● Supplied data

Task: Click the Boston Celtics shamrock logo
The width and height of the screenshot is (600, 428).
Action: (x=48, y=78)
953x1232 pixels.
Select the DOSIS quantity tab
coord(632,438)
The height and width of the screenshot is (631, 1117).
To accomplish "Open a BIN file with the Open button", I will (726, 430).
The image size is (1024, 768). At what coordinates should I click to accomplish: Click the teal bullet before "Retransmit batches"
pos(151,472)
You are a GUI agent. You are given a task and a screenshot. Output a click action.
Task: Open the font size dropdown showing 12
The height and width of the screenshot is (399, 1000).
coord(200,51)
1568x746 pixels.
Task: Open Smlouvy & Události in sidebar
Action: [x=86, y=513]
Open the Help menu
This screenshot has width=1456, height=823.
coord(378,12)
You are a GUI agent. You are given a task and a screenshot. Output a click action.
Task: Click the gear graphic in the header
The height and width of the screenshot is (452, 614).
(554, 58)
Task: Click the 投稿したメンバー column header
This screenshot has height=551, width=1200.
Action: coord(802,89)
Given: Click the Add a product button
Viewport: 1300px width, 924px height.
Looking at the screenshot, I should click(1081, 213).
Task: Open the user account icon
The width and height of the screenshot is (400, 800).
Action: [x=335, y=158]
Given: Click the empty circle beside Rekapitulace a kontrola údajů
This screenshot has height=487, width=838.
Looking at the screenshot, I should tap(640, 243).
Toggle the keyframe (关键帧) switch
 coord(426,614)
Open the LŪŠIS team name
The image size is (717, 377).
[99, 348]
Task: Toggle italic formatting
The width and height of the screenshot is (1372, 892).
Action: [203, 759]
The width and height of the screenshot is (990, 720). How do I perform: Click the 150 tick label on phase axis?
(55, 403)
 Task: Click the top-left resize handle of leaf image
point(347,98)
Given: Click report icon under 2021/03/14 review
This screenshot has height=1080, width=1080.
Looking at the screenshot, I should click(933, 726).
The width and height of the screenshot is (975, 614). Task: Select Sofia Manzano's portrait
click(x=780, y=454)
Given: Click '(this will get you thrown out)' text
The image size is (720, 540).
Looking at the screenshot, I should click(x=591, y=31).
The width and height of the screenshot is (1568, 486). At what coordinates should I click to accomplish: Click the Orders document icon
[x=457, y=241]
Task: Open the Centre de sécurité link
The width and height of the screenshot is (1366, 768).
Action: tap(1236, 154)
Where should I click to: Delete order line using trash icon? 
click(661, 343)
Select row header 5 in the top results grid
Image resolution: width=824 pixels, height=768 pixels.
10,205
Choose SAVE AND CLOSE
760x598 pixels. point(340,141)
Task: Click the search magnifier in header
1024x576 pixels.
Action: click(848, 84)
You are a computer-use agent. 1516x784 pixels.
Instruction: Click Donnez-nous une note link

● Aim of the task
Reproduce all of the data above line for line, with every character unchanged.

● Solution to the problem
Task: Click the Boston Celtics shamrock logo
The width and height of the screenshot is (600, 428).
Action: (x=48, y=78)
953x1232 pixels.
Select the DOSIS quantity tab
coord(632,438)
The height and width of the screenshot is (631, 1117).
To accomplish "Open a BIN file with the Open button", I will (726, 430).
The image size is (1024, 768). At what coordinates should I click to accomplish: Click the teal bullet before "Retransmit batches"
pos(151,472)
You are a GUI agent. You are given a task and a screenshot. Output a click action.
Task: Open the font size dropdown showing 12
The height and width of the screenshot is (399, 1000).
coord(200,51)
1568x746 pixels.
Task: Open Smlouvy & Události in sidebar
Action: [x=86, y=513]
Open the Help menu
This screenshot has width=1456, height=823.
coord(378,12)
You are a GUI agent. You are given a task and a screenshot. Output a click action.
Task: Click the gear graphic in the header
The height and width of the screenshot is (452, 614).
(554, 58)
Task: Click the 投稿したメンバー column header
This screenshot has height=551, width=1200.
Action: coord(802,89)
Given: Click the Add a product button
Viewport: 1300px width, 924px height.
Looking at the screenshot, I should click(1081, 213).
Task: Open the user account icon
The width and height of the screenshot is (400, 800).
Action: [x=335, y=158]
Given: Click the empty circle beside Rekapitulace a kontrola údajů
This screenshot has height=487, width=838.
Looking at the screenshot, I should tap(640, 243).
Toggle the keyframe (关键帧) switch
 coord(426,614)
Open the LŪŠIS team name
The image size is (717, 377).
[99, 348]
Task: Toggle italic formatting
The width and height of the screenshot is (1372, 892).
Action: [203, 759]
The width and height of the screenshot is (990, 720). How do I perform: Click the 150 tick label on phase axis?
(55, 403)
 Task: Click the top-left resize handle of leaf image
point(347,98)
Given: Click report icon under 2021/03/14 review
This screenshot has height=1080, width=1080.
Looking at the screenshot, I should click(933, 726).
The width and height of the screenshot is (975, 614). Task: Select Sofia Manzano's portrait
click(x=780, y=454)
Given: Click '(this will get you thrown out)' text
The image size is (720, 540).
Looking at the screenshot, I should click(x=591, y=31).
The width and height of the screenshot is (1568, 486). At what coordinates should I click to accomplish: Click the Orders document icon
[x=457, y=241]
Task: Open the Centre de sécurité link
The width and height of the screenshot is (1366, 768).
Action: tap(1236, 154)
Where should I click to: Delete order line using trash icon? 
click(661, 343)
Select row header 5 in the top results grid
Image resolution: width=824 pixels, height=768 pixels.
10,205
Choose SAVE AND CLOSE
760x598 pixels. point(340,141)
Task: Click the search magnifier in header
1024x576 pixels.
Action: click(848, 84)
You are a computer-use agent. 1516x784 pixels.
Instruction: Click Donnez-nous une note link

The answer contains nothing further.